Even Celebrities Are Not Immune to Bullying

Pop sensation Miley Cyrus has talked about her extreme self-consciousness as a teen due to bullying brought on by her acne. Her depression became so bad that she locked herself in her room, forcing her father to forcibly break the door down.

Actress Karen David, who has appeared in movies such as Batman Begins and Couples Retreat, was already a target for bullies based on her gypsy –like childhood spent moving from India to Great Britain to Canada. When she developed acne, she began hearing names like “Chocolate Chip Cookie.” Today she says she has largely put those days behind her, but she still cringes at the painful memories.

Today’s Success Stories

Teens who have successfully overcome the negative effects of bullying are coming forward with their stories to give hope to others who share their experience.

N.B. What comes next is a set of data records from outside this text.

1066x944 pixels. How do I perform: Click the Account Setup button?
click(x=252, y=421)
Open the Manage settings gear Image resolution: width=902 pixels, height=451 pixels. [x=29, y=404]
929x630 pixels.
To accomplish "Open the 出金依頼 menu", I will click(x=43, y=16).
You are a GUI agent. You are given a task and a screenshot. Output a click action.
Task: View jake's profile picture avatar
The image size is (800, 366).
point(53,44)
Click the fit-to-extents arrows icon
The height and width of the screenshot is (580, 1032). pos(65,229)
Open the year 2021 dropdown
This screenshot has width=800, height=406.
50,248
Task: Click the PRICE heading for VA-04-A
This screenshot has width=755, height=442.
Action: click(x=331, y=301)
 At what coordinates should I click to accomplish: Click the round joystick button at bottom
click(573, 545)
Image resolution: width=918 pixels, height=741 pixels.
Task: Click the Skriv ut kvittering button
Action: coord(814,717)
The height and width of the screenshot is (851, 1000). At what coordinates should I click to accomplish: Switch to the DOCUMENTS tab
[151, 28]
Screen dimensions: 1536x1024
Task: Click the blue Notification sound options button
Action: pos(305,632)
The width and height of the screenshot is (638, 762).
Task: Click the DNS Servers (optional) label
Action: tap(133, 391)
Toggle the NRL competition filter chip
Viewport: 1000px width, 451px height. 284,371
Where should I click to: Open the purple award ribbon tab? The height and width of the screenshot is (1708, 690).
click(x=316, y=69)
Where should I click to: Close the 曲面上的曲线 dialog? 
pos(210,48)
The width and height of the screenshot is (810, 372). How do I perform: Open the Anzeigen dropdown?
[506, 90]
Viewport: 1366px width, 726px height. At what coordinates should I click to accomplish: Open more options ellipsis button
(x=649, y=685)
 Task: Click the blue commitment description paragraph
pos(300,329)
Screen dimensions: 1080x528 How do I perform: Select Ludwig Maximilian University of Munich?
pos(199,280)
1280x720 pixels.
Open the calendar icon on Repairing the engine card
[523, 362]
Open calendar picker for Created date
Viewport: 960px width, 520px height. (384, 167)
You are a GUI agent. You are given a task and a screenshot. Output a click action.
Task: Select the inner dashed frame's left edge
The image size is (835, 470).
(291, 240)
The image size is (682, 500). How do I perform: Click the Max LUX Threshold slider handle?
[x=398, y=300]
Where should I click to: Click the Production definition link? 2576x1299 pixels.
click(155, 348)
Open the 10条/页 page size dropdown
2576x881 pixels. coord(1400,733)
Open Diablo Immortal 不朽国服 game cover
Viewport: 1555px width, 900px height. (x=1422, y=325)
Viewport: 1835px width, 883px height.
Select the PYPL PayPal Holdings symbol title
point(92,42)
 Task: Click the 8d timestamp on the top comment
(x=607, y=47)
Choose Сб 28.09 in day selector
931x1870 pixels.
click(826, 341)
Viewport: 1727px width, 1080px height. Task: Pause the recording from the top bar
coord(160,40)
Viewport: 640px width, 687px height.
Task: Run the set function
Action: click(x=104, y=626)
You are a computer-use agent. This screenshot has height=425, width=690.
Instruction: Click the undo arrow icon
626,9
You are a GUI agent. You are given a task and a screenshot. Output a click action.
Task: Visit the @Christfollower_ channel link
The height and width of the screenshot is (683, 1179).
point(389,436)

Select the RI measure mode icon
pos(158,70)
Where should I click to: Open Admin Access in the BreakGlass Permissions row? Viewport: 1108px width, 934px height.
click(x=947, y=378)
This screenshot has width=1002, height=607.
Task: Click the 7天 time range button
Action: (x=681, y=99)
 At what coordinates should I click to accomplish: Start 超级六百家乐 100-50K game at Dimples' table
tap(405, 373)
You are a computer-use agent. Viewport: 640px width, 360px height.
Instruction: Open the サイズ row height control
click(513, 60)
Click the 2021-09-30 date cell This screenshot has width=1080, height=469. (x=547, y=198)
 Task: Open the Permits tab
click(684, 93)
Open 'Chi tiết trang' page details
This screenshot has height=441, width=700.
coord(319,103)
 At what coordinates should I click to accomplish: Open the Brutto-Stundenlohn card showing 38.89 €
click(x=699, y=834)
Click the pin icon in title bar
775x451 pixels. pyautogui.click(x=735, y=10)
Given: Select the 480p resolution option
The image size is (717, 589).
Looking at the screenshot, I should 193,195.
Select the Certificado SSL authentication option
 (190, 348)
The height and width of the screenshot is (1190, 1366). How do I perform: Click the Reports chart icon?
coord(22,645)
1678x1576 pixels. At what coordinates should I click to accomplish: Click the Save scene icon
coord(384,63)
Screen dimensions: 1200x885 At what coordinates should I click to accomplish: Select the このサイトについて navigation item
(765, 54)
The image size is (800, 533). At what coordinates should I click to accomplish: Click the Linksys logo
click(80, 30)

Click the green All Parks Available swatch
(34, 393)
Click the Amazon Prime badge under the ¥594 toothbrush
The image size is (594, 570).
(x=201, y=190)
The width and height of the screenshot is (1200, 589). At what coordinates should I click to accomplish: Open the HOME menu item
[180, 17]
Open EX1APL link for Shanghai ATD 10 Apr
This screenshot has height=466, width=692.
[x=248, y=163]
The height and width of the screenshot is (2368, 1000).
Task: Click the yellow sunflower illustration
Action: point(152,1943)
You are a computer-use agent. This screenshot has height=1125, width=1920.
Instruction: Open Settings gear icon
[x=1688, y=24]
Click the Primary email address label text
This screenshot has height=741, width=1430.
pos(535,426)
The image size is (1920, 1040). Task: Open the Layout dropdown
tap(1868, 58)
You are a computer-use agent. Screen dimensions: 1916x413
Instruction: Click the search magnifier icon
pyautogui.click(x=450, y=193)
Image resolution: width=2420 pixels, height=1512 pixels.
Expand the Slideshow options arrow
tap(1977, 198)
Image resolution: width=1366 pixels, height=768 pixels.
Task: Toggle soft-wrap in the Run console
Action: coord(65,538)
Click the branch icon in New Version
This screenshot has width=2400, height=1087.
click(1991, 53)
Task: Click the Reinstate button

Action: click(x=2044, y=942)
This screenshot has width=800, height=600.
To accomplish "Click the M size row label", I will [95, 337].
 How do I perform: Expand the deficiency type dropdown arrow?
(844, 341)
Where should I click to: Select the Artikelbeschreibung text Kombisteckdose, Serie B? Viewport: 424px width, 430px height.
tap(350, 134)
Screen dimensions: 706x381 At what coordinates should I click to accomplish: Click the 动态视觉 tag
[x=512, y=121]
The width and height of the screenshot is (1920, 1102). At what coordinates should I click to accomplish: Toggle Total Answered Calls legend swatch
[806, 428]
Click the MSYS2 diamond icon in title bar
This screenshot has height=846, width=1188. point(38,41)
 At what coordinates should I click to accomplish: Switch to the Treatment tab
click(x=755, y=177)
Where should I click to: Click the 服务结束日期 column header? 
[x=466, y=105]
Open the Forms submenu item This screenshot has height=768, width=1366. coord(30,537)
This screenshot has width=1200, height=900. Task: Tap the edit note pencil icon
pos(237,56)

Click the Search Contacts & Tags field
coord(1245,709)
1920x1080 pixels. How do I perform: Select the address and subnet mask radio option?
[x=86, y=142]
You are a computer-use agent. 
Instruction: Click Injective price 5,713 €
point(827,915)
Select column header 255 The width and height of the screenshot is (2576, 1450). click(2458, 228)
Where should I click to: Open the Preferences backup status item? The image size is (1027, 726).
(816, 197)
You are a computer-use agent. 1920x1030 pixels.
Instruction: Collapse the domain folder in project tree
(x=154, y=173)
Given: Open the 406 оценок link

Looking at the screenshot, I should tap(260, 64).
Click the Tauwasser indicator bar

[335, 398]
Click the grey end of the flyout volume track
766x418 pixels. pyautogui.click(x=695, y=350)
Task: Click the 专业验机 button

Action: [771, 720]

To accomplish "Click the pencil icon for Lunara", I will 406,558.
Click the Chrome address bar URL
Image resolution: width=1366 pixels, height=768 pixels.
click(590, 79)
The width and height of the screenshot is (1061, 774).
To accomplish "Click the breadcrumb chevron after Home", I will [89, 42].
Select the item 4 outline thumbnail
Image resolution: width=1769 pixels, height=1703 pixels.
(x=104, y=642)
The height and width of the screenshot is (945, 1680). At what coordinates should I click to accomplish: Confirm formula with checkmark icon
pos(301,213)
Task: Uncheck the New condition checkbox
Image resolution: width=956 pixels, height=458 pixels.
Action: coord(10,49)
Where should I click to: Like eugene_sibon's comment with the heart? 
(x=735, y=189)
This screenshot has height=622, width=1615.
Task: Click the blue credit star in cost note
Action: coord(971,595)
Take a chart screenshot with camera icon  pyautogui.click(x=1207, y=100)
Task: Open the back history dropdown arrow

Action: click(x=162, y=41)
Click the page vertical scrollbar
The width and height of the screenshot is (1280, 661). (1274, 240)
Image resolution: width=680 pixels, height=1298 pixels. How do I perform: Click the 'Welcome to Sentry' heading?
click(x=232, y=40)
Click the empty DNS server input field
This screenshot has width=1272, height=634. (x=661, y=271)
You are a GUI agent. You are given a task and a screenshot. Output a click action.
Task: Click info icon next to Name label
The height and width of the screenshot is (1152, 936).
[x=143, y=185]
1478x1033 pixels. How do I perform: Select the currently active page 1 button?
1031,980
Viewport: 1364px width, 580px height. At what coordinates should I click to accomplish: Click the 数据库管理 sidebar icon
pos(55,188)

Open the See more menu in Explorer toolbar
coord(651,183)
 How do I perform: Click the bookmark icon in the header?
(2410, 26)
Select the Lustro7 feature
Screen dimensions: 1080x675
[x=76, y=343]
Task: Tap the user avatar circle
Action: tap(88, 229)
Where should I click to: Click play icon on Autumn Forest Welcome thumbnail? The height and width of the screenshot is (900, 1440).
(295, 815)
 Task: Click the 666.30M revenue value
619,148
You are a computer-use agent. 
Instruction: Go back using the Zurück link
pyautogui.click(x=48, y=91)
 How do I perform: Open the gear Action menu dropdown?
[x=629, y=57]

  • Cassandra Bankson became a viral hit with her YouTube video demonstrating her acne cover-up tips. A year later she walked the runway as a model for clothing line Boy Meets Girl at the prestigious New York Fashion Week.
  • Harriet Page was a British teenager who was called “Dart Board” by her fellow students. After effectively treating her acne, she became confident enough at age 18 to enter a local beauty pageant.

If you’ve had to endure bullying because of acne, it’s certainly a difficult road to travel but you don’t have to go it alone. There are support groups and other resources available to provide advice and encouragement. Take heart from these stories and recognize that there is a light at the end of the tunnel.